Problem details -> Your output should consist solely of the lines from the one holding "Given: Click the" to the end of the records below, inclusive, reproduced exactly and free of pictures.

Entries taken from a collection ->
---
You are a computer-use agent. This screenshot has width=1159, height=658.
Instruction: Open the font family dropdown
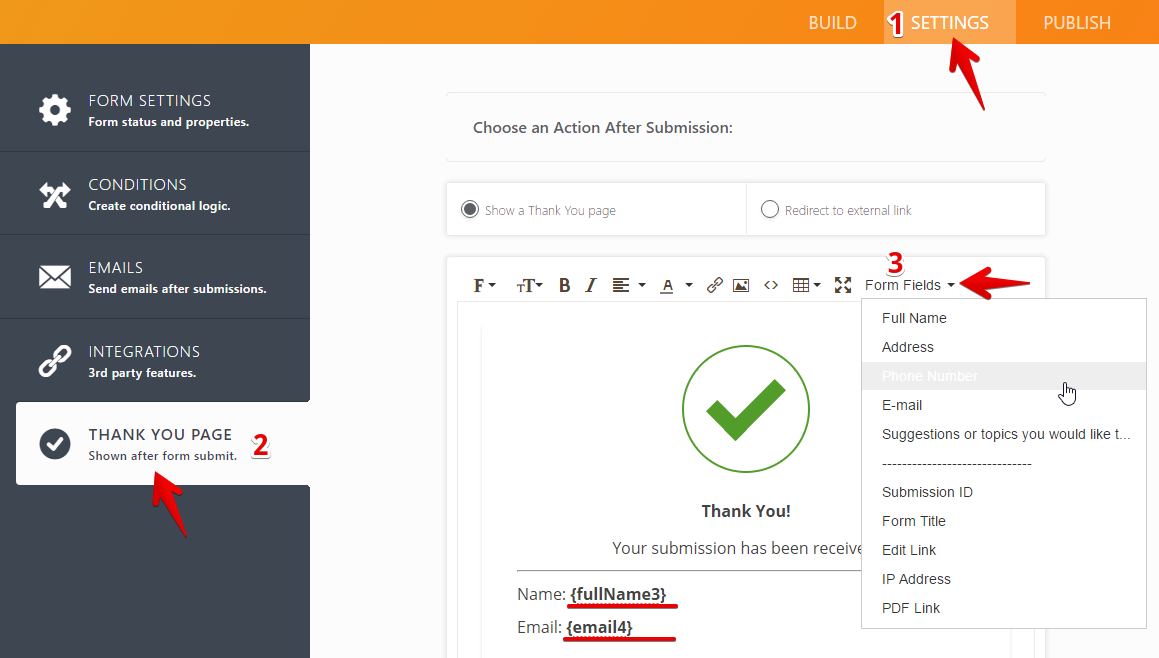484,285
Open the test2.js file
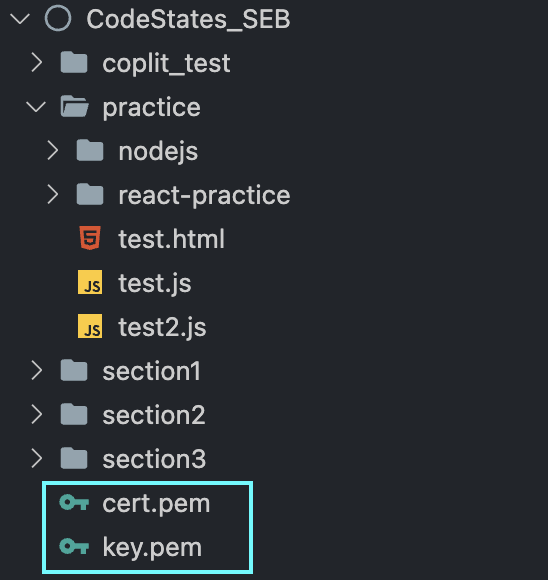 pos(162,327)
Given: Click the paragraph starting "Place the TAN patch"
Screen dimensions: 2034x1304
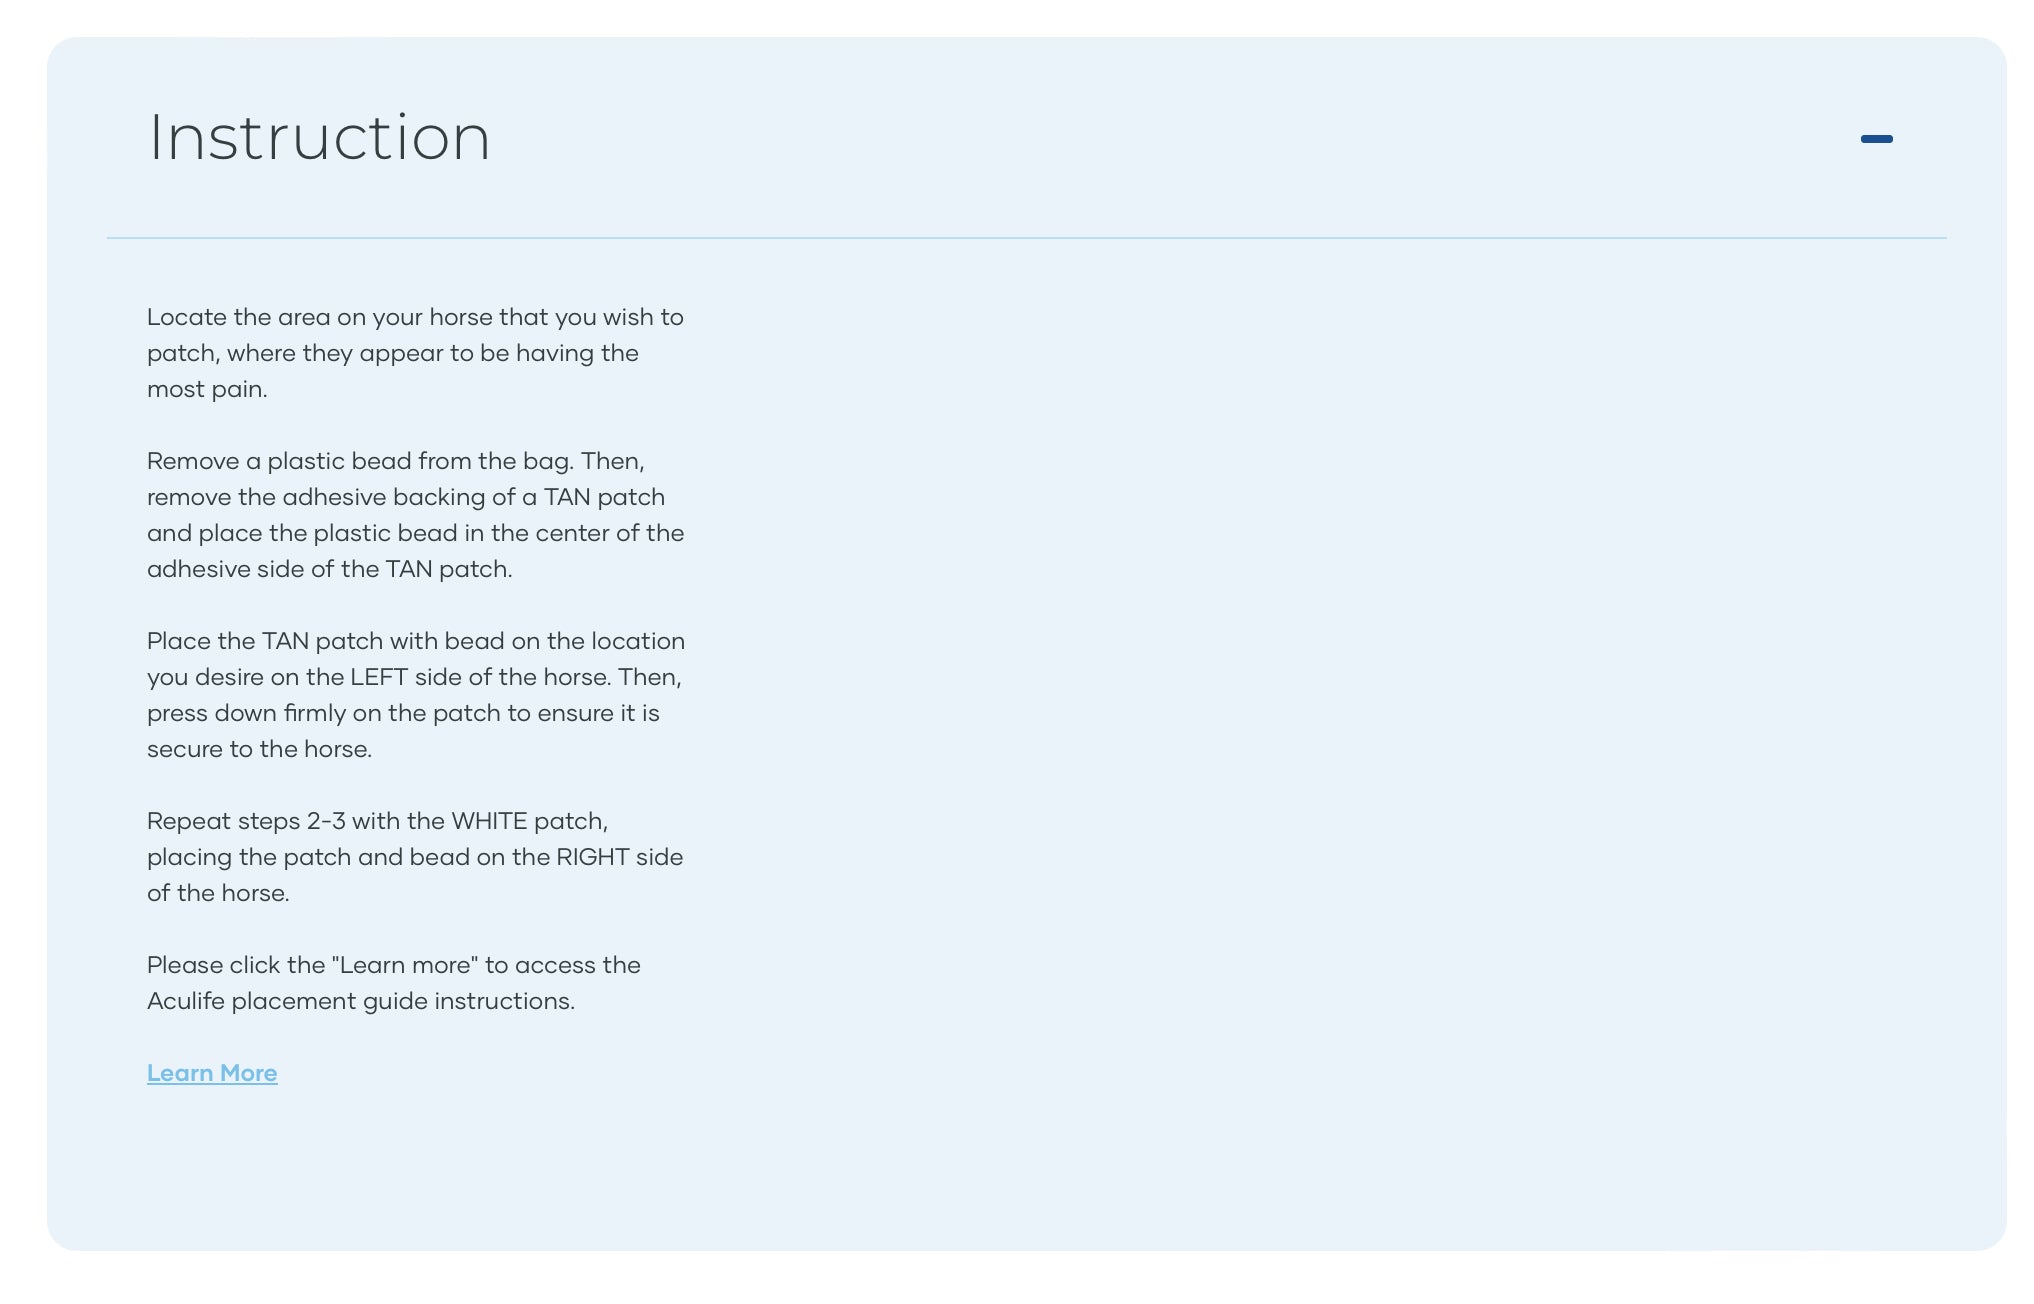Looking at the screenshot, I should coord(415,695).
---
Task answer ->
Given: Click the paragraph starting "Place the TAN patch"
Screen dimensions: 2034x1304
Looking at the screenshot, I should coord(415,695).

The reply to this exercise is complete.